Septiembre es un mes clave para muchas compañías: marca el inicio de la recta final del ejercicio y, con él, la preparación del cierre fiscal y contable.
En este punto, una revisión a tiempo puede marcar la diferencia entre cerrar con tranquilidad o encontrarse con sorpresas en diciembre.
Una auditoría preventiva antes del cierre permite detectar ajustes pendientes, provisiones mal calculadas o políticas aplicadas de forma inconsistente.
Y lo más importante: ofrece a los responsables financieros la seguridad de que las cuentas anuales reflejarán la realidad de la empresa sin necesidad de correcciones de última hora.
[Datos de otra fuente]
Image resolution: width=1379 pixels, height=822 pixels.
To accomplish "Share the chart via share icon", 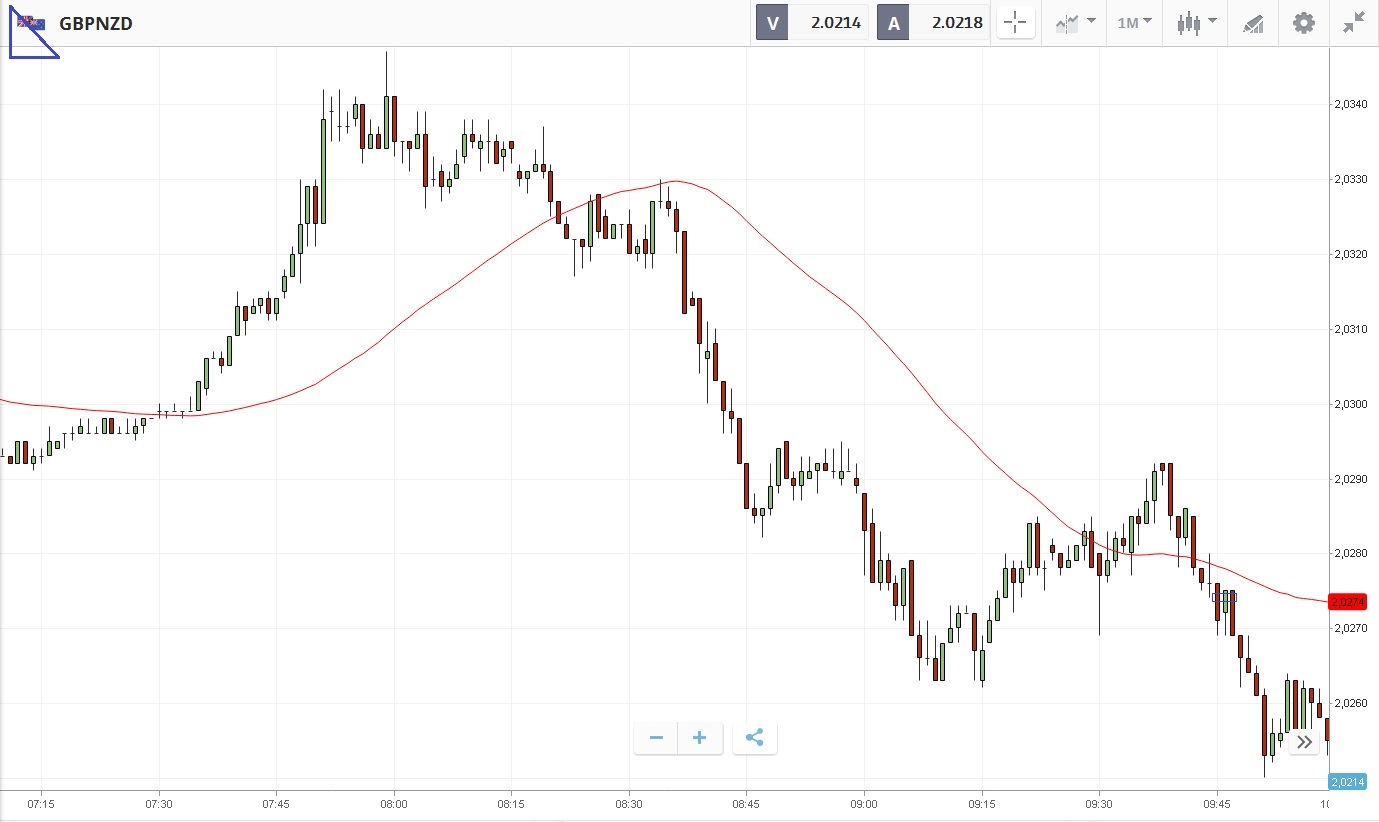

En mi práctica profesional, esta fase del año es donde más se valora el trabajo del auditor: no solo verificamos lo que ya está hecho, también ayudamos a anticipar riesgos. Revisar en septiembre u octubre supone disponer de un margen real para corregir, dialogar con asesores fiscales y evitar tensiones en el último momento.
En mi anterior reflexión hablaba de la auditoría de ingresos como una de las áreas más sensibles.
Pero lo cierto es que, cuando llega el pre-cierre, todo el balance debe ponerse bajo la lupa.
No se trata únicamente de cumplir con un calendario, sino de asegurar que la información financiera sea fiable y útil para tomar decisiones estratégicas.
La anticipación es, en este caso, la mejor forma de proteger el negocio:
“Una auditoría bien planteada en el momento oportuno es una herramienta de gestión, no un trámite.”